→ Records supplied:
■ ■ ■ ■ ■ ■ ■

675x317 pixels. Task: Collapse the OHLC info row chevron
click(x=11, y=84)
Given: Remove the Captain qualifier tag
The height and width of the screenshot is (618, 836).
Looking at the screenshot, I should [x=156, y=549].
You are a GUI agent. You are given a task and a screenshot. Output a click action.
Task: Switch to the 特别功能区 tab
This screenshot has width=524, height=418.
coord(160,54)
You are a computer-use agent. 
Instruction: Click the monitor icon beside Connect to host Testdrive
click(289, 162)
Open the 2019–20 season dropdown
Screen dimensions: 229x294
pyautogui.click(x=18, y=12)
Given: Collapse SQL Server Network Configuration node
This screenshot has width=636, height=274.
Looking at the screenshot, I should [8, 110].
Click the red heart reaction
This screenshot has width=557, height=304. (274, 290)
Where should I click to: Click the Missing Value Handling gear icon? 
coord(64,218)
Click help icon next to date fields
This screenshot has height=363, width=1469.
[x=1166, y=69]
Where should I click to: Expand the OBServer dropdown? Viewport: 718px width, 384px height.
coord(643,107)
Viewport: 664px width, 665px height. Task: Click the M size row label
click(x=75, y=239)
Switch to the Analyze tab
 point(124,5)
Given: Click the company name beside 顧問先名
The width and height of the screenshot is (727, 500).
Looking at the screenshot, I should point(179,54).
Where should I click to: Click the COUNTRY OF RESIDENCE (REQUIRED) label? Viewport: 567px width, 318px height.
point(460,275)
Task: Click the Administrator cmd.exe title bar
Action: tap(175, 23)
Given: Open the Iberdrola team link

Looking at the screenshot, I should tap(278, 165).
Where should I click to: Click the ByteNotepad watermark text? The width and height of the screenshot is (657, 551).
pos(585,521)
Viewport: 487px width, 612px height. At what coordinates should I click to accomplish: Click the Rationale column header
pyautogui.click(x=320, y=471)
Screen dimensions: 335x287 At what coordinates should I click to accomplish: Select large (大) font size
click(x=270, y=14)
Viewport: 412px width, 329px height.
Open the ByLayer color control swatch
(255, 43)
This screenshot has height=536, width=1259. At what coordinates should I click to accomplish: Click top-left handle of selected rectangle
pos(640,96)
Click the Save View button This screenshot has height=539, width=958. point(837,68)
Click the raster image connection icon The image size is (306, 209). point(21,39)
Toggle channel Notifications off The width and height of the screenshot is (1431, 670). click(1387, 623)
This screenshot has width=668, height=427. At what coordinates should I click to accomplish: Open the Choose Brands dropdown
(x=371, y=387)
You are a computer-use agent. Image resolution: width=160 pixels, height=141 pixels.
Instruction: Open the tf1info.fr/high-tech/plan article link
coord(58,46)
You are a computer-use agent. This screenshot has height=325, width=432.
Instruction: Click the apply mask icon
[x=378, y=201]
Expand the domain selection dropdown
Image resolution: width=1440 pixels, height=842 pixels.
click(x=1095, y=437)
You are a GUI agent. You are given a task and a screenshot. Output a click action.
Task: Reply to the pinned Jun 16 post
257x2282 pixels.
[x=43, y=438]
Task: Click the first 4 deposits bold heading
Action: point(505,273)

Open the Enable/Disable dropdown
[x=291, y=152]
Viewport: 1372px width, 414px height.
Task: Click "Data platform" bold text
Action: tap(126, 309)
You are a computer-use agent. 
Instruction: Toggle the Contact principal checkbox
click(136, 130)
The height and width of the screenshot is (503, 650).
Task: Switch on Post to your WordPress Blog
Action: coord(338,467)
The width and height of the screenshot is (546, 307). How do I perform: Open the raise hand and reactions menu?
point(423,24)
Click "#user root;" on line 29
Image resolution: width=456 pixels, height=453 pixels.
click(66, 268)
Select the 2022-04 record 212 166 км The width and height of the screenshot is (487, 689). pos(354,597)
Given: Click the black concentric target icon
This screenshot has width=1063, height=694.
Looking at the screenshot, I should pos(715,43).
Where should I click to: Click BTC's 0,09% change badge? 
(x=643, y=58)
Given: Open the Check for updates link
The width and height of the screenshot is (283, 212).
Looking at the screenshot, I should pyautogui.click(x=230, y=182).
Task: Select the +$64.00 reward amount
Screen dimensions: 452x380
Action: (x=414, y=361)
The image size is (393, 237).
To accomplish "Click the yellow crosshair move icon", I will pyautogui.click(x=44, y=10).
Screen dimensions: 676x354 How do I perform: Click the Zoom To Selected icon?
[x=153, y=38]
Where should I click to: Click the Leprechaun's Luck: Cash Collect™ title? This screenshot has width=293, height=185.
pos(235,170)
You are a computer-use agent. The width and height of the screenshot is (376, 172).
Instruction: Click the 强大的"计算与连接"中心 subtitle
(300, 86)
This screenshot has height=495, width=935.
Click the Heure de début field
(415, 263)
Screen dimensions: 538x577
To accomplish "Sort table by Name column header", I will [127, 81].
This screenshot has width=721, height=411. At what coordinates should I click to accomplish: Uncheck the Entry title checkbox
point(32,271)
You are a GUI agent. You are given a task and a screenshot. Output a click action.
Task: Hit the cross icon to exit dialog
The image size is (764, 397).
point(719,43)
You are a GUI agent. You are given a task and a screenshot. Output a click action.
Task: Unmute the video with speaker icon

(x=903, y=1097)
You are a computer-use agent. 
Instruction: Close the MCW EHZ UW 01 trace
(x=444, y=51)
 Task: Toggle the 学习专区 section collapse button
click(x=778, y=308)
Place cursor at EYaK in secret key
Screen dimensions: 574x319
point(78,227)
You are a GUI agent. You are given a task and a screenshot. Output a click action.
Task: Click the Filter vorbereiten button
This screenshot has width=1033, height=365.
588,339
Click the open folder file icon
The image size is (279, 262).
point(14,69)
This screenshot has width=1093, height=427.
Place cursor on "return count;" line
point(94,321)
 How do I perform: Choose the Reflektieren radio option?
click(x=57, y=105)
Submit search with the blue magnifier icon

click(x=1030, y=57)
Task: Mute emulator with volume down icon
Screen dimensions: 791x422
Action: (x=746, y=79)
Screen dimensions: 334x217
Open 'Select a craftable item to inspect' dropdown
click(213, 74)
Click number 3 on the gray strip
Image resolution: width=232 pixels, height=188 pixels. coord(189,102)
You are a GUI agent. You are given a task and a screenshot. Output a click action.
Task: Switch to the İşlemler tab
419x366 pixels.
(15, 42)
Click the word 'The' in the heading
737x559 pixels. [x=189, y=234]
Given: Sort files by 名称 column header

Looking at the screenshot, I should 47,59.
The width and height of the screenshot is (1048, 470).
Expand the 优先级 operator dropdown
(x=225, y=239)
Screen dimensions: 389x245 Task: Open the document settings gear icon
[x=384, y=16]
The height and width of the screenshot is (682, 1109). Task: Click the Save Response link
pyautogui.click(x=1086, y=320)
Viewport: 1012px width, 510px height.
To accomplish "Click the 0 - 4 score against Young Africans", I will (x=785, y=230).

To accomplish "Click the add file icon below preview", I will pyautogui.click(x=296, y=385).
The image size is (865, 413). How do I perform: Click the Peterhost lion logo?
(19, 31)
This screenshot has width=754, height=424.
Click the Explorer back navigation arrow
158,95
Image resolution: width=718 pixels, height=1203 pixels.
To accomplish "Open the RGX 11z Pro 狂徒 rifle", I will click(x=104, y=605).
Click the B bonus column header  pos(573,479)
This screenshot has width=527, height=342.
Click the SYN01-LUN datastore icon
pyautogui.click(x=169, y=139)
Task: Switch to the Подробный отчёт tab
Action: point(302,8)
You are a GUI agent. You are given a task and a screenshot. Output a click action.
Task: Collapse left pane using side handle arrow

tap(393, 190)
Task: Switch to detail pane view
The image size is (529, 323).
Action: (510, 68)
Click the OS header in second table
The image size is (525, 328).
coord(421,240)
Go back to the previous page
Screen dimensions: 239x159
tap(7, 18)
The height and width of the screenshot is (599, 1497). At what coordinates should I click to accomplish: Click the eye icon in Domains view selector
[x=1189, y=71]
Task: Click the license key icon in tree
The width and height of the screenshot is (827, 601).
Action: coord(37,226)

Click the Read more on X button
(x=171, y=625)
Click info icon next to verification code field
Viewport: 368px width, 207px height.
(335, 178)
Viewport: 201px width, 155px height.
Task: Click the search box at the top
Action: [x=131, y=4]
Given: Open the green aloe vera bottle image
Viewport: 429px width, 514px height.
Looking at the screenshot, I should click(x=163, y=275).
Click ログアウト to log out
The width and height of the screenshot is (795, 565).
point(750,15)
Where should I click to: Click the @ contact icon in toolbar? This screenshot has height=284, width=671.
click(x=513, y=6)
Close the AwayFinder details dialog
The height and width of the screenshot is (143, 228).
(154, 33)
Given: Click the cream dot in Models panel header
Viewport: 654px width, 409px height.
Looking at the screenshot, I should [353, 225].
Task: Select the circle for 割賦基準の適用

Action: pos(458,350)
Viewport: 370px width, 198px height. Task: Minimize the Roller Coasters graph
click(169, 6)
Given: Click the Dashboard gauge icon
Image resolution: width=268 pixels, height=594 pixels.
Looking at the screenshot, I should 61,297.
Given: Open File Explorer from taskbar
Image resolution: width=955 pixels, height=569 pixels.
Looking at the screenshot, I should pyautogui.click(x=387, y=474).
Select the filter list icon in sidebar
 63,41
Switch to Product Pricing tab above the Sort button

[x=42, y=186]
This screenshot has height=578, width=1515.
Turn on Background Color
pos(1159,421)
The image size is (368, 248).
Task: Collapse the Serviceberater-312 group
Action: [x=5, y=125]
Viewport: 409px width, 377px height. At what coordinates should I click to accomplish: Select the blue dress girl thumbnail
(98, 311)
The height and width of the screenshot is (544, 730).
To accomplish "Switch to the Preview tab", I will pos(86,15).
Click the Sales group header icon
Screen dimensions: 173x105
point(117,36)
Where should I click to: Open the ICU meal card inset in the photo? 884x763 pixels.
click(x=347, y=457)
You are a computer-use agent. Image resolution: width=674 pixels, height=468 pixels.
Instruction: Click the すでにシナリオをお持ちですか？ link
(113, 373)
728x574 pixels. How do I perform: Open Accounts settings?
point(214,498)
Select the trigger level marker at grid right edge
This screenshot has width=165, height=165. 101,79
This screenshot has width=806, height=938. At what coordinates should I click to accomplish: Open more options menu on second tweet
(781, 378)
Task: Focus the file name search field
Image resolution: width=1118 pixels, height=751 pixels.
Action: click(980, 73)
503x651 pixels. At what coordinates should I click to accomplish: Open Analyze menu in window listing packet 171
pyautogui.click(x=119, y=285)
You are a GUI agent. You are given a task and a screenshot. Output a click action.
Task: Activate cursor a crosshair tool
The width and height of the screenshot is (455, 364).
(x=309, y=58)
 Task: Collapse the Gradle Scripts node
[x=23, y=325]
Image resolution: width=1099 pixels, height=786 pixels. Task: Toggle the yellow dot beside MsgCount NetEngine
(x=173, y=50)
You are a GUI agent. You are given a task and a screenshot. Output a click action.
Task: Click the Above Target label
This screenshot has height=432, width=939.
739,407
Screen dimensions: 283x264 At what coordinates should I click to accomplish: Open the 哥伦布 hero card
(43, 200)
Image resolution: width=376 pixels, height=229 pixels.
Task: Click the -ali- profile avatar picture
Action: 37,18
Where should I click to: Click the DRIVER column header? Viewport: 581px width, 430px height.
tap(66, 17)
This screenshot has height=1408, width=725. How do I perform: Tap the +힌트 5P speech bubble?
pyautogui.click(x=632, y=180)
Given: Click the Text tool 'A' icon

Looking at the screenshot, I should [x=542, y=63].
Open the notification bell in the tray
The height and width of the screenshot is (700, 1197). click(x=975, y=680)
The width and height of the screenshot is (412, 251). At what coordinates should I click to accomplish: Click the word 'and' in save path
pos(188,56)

■ ■ ■ ■ ■ ■ ■

→ Exercise objective:
The task calls for every line of the material that contains the string "crosshair".

→ Solution to the problem:
To accomplish "Click the yellow crosshair move icon", I will pyautogui.click(x=44, y=10).
Task: Activate cursor a crosshair tool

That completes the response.